* **Document segment**
This past January 27, 2016, an adult male outpatient attending a group session at Arbour Counseling Services (ACS), Lawrence became physically ill during lunch. Everything after that happened very fast.
At first, no one realized he was choking on some food. The adult male in his 60s left his lunch table and approached staff member Jessica Soto, M.Ed., whom he knew well, in obvious distress. He did not indicate that he was choking, but was breathing heavily and was having difficulty standing.Immediately 911 was called as he was helped by several staff members to a prone position on the floor and rolled on his side. When he lost consciousness, Jessica started CPR.
Joseline Gonzalez, MS, LMHC, the director of Lawrence’s Partial Hospitalization Program, says that everyone jumped into action, “Every one of the staff members did their part without hesitation.” Some cleared the area, others went to reassure nervous members of the group that had been meeting at the time, Joseline called the patient’s emergency contact and had the 911 operator on speaker, Maria Gaticales, MD, staff psychiatrist, was supervising the clinical response and both she and Angel Aponte, medical assistant, were assisting Jessica as she performed CPR. “I am very proud of Jessica’s response. Of course we have plans in place to deal with emergency events like this, but when something actually happens, it is a true test of your team’s preparedness.”

* **Dataset**
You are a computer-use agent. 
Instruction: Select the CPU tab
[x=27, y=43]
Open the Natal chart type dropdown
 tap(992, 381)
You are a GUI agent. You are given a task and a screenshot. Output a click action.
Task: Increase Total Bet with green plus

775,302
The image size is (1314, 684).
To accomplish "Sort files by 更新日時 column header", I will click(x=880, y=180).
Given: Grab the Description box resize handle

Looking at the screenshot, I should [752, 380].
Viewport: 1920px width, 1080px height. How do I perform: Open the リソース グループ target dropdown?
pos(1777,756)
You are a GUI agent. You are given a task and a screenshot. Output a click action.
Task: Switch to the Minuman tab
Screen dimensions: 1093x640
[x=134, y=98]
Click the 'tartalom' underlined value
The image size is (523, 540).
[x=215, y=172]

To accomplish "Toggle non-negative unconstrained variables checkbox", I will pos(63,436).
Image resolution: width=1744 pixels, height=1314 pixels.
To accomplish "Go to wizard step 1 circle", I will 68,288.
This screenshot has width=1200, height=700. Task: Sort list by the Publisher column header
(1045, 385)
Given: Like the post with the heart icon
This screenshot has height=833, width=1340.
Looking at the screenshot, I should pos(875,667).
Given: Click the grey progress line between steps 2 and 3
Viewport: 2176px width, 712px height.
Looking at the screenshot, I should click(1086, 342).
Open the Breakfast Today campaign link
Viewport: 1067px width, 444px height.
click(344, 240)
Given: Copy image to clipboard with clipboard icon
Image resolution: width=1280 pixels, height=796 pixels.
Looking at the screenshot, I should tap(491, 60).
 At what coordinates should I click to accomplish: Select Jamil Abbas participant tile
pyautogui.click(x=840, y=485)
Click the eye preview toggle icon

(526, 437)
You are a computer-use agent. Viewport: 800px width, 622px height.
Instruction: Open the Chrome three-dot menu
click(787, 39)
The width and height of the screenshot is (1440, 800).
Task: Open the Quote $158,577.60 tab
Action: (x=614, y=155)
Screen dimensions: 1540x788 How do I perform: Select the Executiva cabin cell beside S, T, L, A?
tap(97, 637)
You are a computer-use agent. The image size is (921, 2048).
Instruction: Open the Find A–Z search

* **Task directions**
Pick up the account of the choking emergency at Arbour Counseling Services in Lawrence and continue it after its last sentence. The data has no connection to the text.

* **Solved exercise**
Mike Gaudet, LICSW, Director of Quality Assurance, Corporate Compliance and Privacy Officer, Arbour Counseling Services, couldn’t agree more. According to Mike, “Regulations require at least one person on duty at all times that is certified in CPR and other emergency procedures by the Red Cross, the American Heart Association, or a similar organization. Just about every month, there is a review of procedure on responding to emergencies. There are a series of drills and one of them is on medical emergencies. Events like the one in Lawrence don’t happen that often, but when they do, it shows how valuable our drills are. All our staff at all of our locations know exactly what needs to be done when faced with any one of a number of different types of emergencies.”
It was only moments before the patient was able to expel the food to completely clear his trachea and quickly revived as the paramedics arrived. After the event, Ester Lan, M.Ed., debriefed the remaining outpatient group members as Joseline debriefed her staff.
The patient returned the next day, completely recovered and very appreciative. “He walked in with a big smile and said, ‘I can’t believe what happened and I’m so thankful to all of you. You saved my life!’ ” Joseline says, “I am very proud of my team!”